Hi, I am going to do the $subject. Plan is to use map-reduce jobs to do the purging and archival process, so it can handle the purging/archiving large amount of data. This feature has ability to purge/archive data manually by specifying a duration and also automatically purge/archive older data (only keeping data of last N number of days). User can select the stream name, version and the duration of the data that he needs to archive.

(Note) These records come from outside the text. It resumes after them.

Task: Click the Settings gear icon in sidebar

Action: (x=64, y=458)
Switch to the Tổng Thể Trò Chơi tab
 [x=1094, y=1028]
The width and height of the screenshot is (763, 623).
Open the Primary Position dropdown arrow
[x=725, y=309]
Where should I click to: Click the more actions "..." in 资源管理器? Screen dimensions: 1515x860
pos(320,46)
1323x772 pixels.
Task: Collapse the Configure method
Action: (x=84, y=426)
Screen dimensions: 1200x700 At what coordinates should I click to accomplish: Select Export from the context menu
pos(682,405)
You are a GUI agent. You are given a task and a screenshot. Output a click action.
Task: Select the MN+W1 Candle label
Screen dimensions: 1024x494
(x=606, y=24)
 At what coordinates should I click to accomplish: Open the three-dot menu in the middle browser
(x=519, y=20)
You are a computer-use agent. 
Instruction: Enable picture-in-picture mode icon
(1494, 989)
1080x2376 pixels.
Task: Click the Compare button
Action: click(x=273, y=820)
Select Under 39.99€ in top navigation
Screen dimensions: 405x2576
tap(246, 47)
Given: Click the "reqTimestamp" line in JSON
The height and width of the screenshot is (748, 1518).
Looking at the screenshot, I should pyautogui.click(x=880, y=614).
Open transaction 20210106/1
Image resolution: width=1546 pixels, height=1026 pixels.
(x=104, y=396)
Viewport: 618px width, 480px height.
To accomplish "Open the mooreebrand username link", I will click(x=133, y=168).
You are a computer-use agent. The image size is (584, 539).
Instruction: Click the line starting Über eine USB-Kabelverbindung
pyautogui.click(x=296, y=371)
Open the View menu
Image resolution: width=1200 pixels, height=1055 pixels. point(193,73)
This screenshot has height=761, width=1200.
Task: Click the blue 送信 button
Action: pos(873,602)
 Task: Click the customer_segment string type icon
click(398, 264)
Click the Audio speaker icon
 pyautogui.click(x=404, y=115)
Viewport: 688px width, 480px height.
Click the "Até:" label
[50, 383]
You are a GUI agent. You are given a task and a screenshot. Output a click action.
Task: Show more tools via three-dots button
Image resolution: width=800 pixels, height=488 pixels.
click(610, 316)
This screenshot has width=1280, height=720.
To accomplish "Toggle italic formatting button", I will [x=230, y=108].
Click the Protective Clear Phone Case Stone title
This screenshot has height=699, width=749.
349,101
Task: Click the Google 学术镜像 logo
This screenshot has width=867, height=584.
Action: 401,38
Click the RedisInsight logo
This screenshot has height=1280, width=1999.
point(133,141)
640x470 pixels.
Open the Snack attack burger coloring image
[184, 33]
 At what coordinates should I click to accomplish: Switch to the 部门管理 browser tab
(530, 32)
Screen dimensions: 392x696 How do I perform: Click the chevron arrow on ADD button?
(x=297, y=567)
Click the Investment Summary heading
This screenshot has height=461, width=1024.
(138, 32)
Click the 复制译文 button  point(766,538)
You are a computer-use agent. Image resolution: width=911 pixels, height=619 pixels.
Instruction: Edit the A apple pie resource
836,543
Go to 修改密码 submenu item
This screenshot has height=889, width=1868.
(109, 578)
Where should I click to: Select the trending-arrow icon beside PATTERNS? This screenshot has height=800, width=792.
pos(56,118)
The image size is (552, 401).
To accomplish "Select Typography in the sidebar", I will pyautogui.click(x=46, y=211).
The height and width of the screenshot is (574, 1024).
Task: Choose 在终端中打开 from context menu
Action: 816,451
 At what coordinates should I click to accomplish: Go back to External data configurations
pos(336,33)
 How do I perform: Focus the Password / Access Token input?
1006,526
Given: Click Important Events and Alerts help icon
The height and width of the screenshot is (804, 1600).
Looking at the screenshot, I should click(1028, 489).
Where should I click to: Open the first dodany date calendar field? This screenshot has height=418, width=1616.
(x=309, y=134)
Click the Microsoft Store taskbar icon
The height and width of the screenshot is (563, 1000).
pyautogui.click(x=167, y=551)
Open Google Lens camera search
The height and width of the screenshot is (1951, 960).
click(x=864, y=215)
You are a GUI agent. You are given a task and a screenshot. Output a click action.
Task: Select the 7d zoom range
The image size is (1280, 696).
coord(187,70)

Here I have described the model that we came up to achieve the above functionality. 1. Select the data specified in the time duration and insert those data into a column family. (use a Hive query) 2. Insert rowkeys of selected data into a temporary CF (use a Hive query) - If we have large amount of data to archive, we can't keep all the rowkeys in memory, so we insert them into a temp CF. 3. Write a class analyzer to read the rowkeys from temporary CF and then delete data in the original CF (use custom map-reduce jobs), finally we will delete the temporary CF. Class analyzer can be included in a hive script, because of that purging/archiving can be done using single Hive script that can be generated programmatically. As a advantage of that we can reuse the scheduling functionality implemented for Hive scripts as well. This is the model we came up for archiving/purging Cassandra data in BAM, if you have any concerns Please raise them. Thanks, KasunW.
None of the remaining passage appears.